This package depends on [simple-shapes-dataset](https://github.com/ruflab/simple-shapes-dataset) and provides all of its commands. You can then use all of its commands.

For instance, we can download the dataset directly with:

In [None]:
!shapesd download

Note that `shapesd download` automatically migrates the dataset so that it is correctly formatted.

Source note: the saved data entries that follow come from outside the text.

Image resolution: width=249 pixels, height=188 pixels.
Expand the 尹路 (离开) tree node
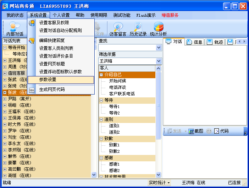5,99
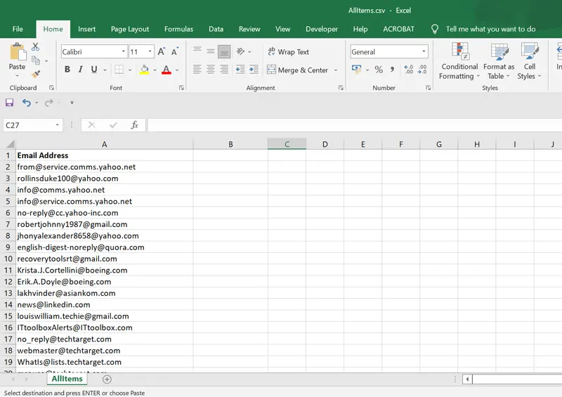Open the Calibri font name dropdown
Image resolution: width=562 pixels, height=397 pixels.
pyautogui.click(x=124, y=51)
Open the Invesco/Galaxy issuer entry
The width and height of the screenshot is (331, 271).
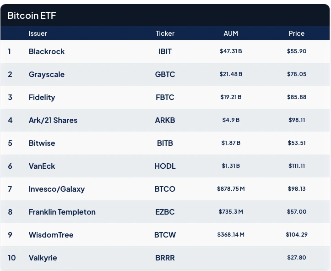57,189
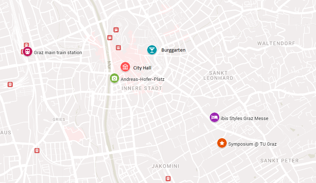Select the lone transit stop below Gries label
Screen dimensions: 316x183
coord(37,151)
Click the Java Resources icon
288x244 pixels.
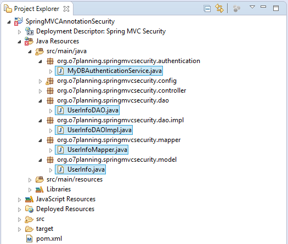(x=29, y=41)
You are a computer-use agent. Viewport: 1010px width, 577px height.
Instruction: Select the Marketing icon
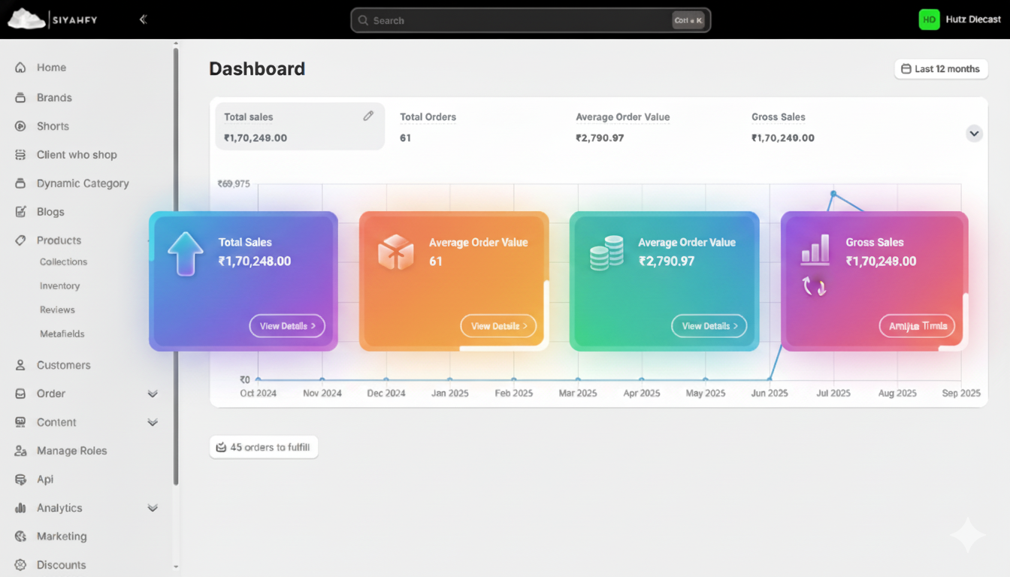pyautogui.click(x=20, y=536)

If you downloaded the dataset manually, use `shapesd migrate -p PATH_TO_DATASET` to migrate manually.

In [1]:
from collections.abc import Mapping
from pathlib import Path
from typing import Any, cast

import matplotlib
import matplotlib.pyplot as plt
import torch
from lightning.pytorch import Callback, Trainer, seed_everything
from lightning.pytorch.callbacks import ModelCheckpoint
from lightning.pytorch.loggers import TensorBoardLogger
from shimmer import DomainModule, LossOutput
from shimmer.modules.global_workspace import GlobalWorkspace2Domains
from shimmer.modules.vae import VAE, gaussian_nll, kl_divergence_loss
from shimmer_ssd import DEBUG_MODE, LOGGER, PROJECT_DIR
from shimmer_ssd.config import DomainModuleVariant, LoadedDomainConfig, load_config
from shimmer_ssd.dataset.pre_process import TokenizeCaptions
from shimmer_ssd.logging import LogVisualCallback, batch_to_device
from shimmer_ssd.modules.domains import load_pretrained_domains
from shimmer_ssd.modules.domains.visual import VisualLatentDomainModule
from shimmer_ssd.modules.vae import RAEDecoder, RAEEncoder
from tokenizers.implementations.byte_level_bpe import ByteLevelBPETokenizer
from torch.nn.functional import mse_loss
from torch.optim.lr_scheduler import OneCycleLR
from torch.optim.optimizer import Optimizer
from torchvision.utils import make_grid

from simple_shapes_dataset import SimpleShapesDataModule, get_default_domains

%matplotlib inline

## Config

Let's first generate the config folder for the rest of the scripts.
This will create a `config` folder with different yaml files used by the different scripts and in the notebook.

In [2]:
!ssd config create

Config folder already exists. Skipping.


This will create a `config` folder. This contains many file, but in this tutorial, only `main.yaml` will interest us.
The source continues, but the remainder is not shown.